Ritter signs biomass bill in Vail
VAIL – Government officials in Colorado’s Vail Valley are excited about a new state law that promotes biomass energy development that could also be the answer to the local pine beetle epidemic.
Gov. Bill Ritter signed the bill, among other bills, at Vail’s Donovan Pavilion Wednesday as part of his state-wide bill-signing tour.
Ritter said risks from the 3 million infested acres of Colorado forests are high, but so are the opportunities to create jobs and encourage the use of alternative fuels. There’s currently a biomass facility being proposed in Vail, awaiting the approval of a $26 million Department of Energy grant.

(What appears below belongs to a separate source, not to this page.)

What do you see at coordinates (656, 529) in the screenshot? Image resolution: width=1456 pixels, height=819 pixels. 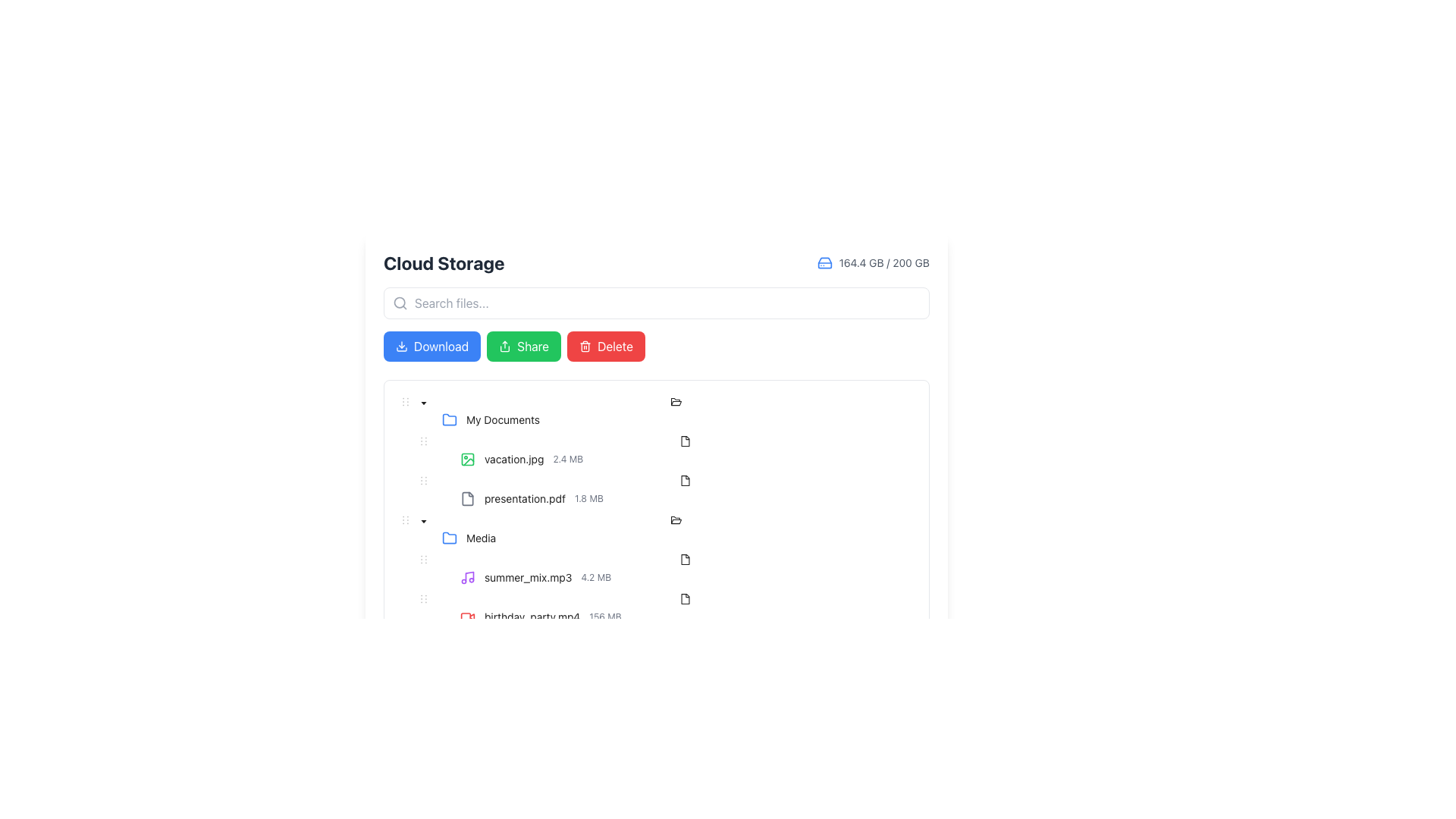 I see `the 'Media' folder TreeNode item located under 'My Documents'` at bounding box center [656, 529].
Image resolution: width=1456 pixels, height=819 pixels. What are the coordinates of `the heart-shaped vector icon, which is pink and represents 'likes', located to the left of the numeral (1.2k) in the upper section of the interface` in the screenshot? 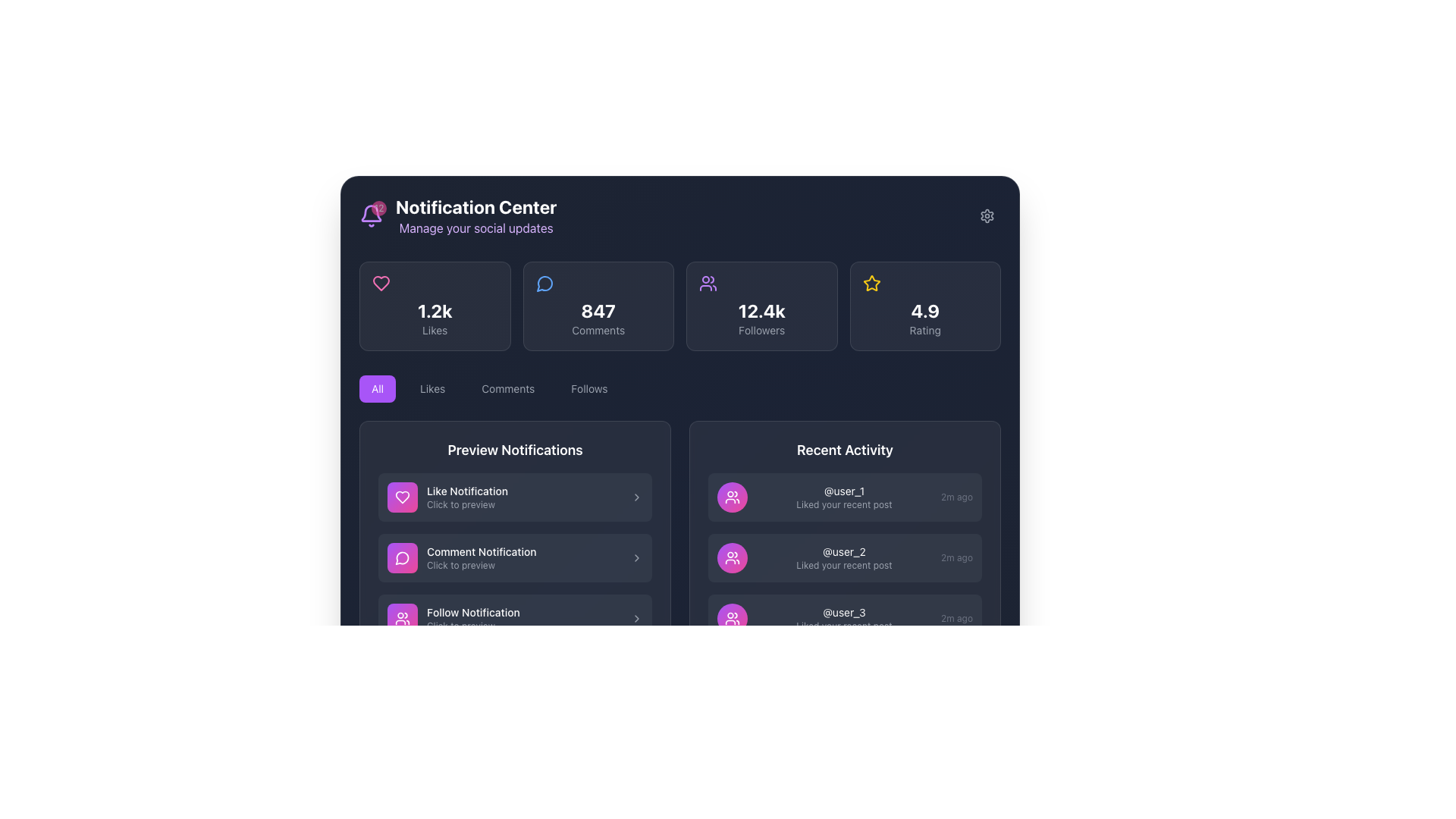 It's located at (403, 497).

State Senators Gail Schwartz and Dan Gibbs, along with State Rep. Christine Scanlan, who represents Eagle County, crafted the bill, which would promote biomass energy development through tax incentives and renewable energy initiatives.
Scanlan, who was in Washington Wednesday, issued a statement applauding her hopes for the bill.
“Colorado needs a viable, competitive timber industry practicing sustainable forestry,” Scanlan said. “This new law will revitalize the industry so they can clear out dead trees, find a smart way to recycle beetle-kill timber, develop green energy, create new jobs and preserve existing ones.”
Vail Fire Chief Mark Miller said the bill goes right along with the town of Vail’s forest health project, which aims to get rid of beetle-kill trees and create a defensible space around the town to protect it from forest fires.
“There’s hundreds of thousands of acres of beetle kill wood – something has to be done with this wood,” Miller said.
White River Forest Supervisor Scott Fitzwilliams said it’s exciting to have this new purpose for removing wood. The removal programs would still go through a public Forest Service process and environmental analysis, but the Forest Service would need to look at the overall projects a little differently, he said, because the purpose of removing the trees is different.
He said it’s especially exciting because of the environmental tradeoff – removing the trees would not only protect the forest from fires, but also would remove a lot of the carbon that the dead trees send into the atmosphere.
Miller said there could be conflicts between the bill and the proposed Hidden Gems wilderness proposal, which has yet to reach Congress for a vote. The Forest Service can’t remove trees from wilderness areas.
“It’s a bit of a quandary, with the wilderness (and the beetle kill epidemic),” Miller said.
Fitzwilliams said the area near Vail that would pose a problem if Hidden Gems were passed would be the Lower Piney area. He said there aren’t many other conflicts because the wilderness proposals are mostly in roadless areas, where the Forest Service wouldn’t be logging anyway.
He said there could be a conflict, though, with new technologies coming out that make logging possible without building roads.
Gibbs, who Ritter called one of the state Legislature’s main experts on forest health, said the possibility of biomass energy from beetle kill trees is a great way for the state to turn a negative situation into a positive.
“We’re one lightning strike away from a potentially devastating situation here in Colorado,” Gibbs said.